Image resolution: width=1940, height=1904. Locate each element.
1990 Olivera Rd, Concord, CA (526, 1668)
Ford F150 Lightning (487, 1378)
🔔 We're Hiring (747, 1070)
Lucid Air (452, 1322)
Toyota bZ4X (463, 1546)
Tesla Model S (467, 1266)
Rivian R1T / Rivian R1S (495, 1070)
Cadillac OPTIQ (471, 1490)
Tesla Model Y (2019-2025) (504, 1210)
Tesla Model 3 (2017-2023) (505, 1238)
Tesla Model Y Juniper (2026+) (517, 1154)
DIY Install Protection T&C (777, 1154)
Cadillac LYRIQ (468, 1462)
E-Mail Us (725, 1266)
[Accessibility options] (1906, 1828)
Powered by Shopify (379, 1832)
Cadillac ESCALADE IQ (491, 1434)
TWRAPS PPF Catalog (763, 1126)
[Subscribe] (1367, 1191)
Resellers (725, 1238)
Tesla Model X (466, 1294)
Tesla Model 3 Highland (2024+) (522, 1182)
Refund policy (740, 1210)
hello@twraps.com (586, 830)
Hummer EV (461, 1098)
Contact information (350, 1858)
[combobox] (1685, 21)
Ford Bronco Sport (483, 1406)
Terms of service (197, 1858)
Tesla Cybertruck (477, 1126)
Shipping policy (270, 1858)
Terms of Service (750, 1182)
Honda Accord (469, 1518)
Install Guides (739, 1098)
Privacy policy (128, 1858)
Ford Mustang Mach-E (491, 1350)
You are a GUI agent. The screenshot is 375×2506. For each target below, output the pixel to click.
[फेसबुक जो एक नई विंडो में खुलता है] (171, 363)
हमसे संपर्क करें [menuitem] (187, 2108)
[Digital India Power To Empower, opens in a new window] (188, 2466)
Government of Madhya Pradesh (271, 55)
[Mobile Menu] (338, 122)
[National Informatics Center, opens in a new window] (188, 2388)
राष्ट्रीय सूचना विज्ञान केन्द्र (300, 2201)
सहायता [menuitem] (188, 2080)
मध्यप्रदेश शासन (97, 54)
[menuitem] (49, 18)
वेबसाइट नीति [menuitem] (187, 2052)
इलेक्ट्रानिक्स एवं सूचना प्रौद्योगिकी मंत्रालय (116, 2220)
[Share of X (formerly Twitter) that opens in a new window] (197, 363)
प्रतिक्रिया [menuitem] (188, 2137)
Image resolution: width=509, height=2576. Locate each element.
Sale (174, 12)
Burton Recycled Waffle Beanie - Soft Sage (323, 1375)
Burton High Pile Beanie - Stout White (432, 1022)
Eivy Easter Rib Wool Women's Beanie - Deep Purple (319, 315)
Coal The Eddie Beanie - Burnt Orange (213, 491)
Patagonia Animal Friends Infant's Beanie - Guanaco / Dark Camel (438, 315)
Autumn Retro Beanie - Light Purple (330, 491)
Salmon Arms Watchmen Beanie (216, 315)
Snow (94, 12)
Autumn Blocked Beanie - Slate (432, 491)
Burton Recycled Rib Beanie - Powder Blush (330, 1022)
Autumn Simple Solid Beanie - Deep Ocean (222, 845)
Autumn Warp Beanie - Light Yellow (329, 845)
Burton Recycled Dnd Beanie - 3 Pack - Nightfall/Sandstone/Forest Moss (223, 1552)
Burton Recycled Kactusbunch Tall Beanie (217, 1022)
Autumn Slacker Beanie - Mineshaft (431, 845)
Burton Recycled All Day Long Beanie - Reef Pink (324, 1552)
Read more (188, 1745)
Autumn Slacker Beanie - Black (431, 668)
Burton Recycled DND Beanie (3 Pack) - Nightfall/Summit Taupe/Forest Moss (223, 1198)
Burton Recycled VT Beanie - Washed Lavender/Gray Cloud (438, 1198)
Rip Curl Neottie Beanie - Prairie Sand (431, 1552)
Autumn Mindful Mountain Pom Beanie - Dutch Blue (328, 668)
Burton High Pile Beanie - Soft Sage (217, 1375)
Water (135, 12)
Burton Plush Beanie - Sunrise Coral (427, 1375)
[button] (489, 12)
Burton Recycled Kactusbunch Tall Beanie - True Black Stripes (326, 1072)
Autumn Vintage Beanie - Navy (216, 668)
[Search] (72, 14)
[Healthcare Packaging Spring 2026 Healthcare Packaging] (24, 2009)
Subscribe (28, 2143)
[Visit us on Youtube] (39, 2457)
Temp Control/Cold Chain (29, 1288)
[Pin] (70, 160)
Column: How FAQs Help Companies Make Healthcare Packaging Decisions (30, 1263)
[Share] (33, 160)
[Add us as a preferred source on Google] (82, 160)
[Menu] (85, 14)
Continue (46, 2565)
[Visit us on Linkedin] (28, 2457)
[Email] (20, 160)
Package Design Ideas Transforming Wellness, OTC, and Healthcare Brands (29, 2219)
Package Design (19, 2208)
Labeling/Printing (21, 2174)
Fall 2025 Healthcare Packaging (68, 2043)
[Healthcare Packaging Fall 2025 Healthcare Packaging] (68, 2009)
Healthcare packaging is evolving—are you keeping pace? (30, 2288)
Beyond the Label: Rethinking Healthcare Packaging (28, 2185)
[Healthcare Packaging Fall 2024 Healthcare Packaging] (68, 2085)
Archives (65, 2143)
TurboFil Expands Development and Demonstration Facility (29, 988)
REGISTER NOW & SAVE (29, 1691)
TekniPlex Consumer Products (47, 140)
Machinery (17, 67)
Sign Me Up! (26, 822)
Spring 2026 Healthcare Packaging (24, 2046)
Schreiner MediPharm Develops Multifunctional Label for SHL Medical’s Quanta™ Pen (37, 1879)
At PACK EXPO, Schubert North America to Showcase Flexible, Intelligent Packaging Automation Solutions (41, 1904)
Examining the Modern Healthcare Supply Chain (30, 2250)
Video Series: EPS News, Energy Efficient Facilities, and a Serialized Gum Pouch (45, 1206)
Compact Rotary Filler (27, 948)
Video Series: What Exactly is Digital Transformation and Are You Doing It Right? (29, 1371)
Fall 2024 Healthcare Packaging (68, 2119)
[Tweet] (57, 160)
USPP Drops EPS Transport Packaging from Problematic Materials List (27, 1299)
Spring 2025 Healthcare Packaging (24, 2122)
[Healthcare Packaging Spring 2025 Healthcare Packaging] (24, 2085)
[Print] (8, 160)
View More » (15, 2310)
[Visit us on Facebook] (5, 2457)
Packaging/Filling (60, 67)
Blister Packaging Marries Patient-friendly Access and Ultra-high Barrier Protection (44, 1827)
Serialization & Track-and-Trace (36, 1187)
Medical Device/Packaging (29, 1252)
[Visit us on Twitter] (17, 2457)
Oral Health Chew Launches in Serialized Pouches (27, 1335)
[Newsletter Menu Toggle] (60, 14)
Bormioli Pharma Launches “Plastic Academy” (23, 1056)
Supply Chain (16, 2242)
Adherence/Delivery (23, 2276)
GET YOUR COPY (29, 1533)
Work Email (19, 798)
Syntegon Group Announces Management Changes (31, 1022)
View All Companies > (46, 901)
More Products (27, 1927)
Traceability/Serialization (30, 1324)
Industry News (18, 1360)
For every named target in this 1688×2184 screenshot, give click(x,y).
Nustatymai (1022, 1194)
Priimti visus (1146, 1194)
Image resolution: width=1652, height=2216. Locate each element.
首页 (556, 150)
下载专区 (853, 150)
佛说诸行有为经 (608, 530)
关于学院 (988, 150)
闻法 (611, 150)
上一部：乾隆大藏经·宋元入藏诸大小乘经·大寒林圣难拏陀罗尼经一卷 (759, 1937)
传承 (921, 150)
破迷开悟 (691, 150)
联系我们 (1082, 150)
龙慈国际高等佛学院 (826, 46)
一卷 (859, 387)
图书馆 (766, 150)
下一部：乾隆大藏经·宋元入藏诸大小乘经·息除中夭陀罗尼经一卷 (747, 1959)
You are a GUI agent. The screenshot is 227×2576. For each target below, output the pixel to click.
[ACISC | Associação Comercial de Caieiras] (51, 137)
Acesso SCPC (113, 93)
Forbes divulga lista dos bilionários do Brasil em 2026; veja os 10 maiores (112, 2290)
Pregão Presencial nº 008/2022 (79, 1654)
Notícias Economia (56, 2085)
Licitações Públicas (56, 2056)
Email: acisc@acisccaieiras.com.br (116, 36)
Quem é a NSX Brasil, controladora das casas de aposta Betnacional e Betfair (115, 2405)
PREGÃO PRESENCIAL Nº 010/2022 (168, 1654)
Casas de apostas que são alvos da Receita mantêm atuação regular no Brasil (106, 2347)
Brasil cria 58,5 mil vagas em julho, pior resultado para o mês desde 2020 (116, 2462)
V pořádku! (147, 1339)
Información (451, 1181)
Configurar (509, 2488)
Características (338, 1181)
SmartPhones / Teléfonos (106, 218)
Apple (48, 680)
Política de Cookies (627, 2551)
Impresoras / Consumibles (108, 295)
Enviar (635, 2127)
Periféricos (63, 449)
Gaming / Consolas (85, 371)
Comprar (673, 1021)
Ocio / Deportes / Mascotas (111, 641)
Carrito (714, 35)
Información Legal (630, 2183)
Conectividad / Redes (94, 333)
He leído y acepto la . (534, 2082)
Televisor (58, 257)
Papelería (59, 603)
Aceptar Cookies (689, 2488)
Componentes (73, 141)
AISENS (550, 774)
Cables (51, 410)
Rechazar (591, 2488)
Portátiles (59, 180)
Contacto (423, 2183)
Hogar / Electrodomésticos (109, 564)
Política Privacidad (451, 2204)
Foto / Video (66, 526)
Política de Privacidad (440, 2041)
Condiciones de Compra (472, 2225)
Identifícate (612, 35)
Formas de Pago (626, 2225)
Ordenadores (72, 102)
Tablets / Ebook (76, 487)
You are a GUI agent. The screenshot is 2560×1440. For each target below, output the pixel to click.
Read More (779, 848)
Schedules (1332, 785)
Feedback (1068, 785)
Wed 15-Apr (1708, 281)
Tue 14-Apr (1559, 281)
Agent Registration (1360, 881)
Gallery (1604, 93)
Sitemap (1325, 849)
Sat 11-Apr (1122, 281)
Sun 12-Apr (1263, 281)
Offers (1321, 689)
-------
Task goal: On how many lines of the material does the word "Companies" appear? Reply with the number alone.

Result of this task: 2